AEW won the marathon of what was dubbed the “Wednesday Night Wars” by garnering better ratings than NXT on 63 of the 75 nights the two brands competed head to head for two hours in primetime. They also tied twice. Jericho, who dubbed himself the “Demo God” early on in the battle, saw his crew ahead in the key 18-to-49 demographic 74 of the 75 weeks the shows ran up against each other. While NXT had been streaming as a one-hour show Wednesdays on WWE Network, the company moved it to USA Network on that night in October 2019. According to Jericho, that was WWE’s attempt to try to limit AEW’s staying power with TNT, which in January 2020 extended the company’s deal to 2023. NXT went to Tuesday nights earlier this month.

“It will be there for the rest of time, it was an ‘imaginary war,’ and if it wasn’t a war why did they take Wednesday night the exact same time that we had?” Jericho said. “It was there to take away our ratings and for us not to get re-signed. Three months after that started we were re-signed to a hundreds-of millions-of-dollars extension. They failed.”

NBC Universal’s decision to shut down its NBCSN channel by the end of this year means more NASCAR and English Premier League coverage would move over to Wednesday nights on USA Network, but NXT was moved long before that. The switch also gives WWE the opportunity to improve its chances for a more lucrative media rights deal for NXT down the road, if the show continues to thrive on Tuesday nights and gives them a chance for a kind of lead-in from “Monday Night Raw,” which is also on USA. NXT ran for the last time against AEW on April 7.

“The promotional opportunity for us is much better on a Tuesday,” Triple H said on the “Cheap Heat” podcast with Peter Rosenberg after NXT’s move. “And also then not having to have a narrative where it’s just constantly about an imaginary war, or this imaginary battle. And people can say what they want, but the truth of the matter is you compete against everything. If you are creating a television product or content, that is the world we live in, is content not television, not internet. It’s everything.

“So you’re constantly competing for eyeballs and time against everything under the sun, including sleep and time to do other things, and video games, and TikTok and everything else that’s out there. So, having your own space sort of where you don’t have to then have an added imaginary battle…is kinda nice.”

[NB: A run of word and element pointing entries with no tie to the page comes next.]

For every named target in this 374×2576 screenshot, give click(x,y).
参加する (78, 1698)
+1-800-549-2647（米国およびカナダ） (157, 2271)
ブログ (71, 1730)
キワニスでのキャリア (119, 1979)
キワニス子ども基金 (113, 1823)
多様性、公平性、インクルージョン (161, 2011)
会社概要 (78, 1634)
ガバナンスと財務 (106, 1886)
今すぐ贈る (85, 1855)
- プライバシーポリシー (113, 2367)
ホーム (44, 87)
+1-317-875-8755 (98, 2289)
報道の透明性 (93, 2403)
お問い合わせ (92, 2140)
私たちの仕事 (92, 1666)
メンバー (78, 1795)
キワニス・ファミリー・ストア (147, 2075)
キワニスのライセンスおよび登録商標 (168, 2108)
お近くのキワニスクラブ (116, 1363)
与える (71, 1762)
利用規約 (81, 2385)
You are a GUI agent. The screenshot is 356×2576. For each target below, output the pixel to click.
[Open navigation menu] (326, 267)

Both shows have seen an uptick in ratings over the past three weeks with AEW posting 1.29 million, 1.104 million and 889,000, which came up against President Joe Biden’s address to Congress last week. NXT netted ratings of 805,000, 841,000 and 744,000 during the three-week span.

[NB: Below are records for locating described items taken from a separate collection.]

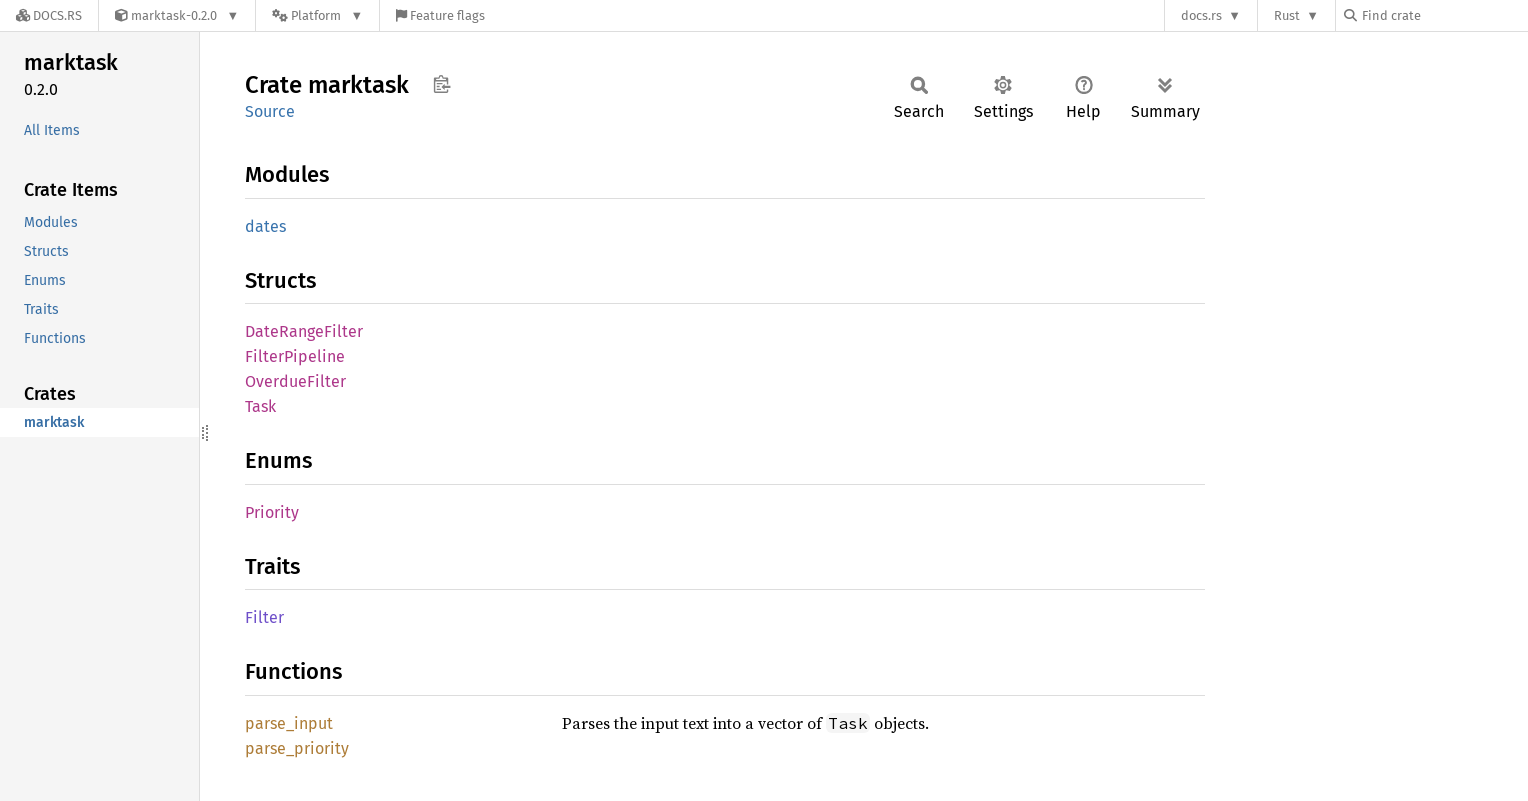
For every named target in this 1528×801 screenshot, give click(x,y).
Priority (272, 512)
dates (265, 226)
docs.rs (1201, 15)
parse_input (289, 723)
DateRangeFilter (304, 331)
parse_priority (297, 748)
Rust (1287, 15)
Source (270, 111)
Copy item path (441, 84)
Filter (264, 617)
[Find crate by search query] (1444, 15)
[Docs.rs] (49, 15)
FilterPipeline (295, 356)
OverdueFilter (295, 381)
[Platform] (317, 15)
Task (260, 406)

“We’ve done a great job of putting on amazing television throughout this pandemic,” Jericho said. “We never took our eyes off the storytelling, which is what it’s all about. And we never lost our cool factor either, which I think NXT and WWE lost a lot of.”

Jericho feels NXT hurt itself by not moving off Wednesday earlier when its efforts to turn the ratings tide wasn’t working. NXT ran shows themed off of old WCW pay-per-views such as Great American Bash and Halloween Havoc and also had main roster WWE stars appear on a number of occasions. AEW did join in the nostalgia attempt, running a two-night Bash at the Beach show in January 2020 based around Jericho’s cruise.

“They started kind of cutting off your nose to spite your face and just kept holding on and holding on and hurting their own brand and hotshoting everything to get ratings and they just weren’t getting it,” Jericho said. “So whatever reason they left, good for them, they’re a great company.”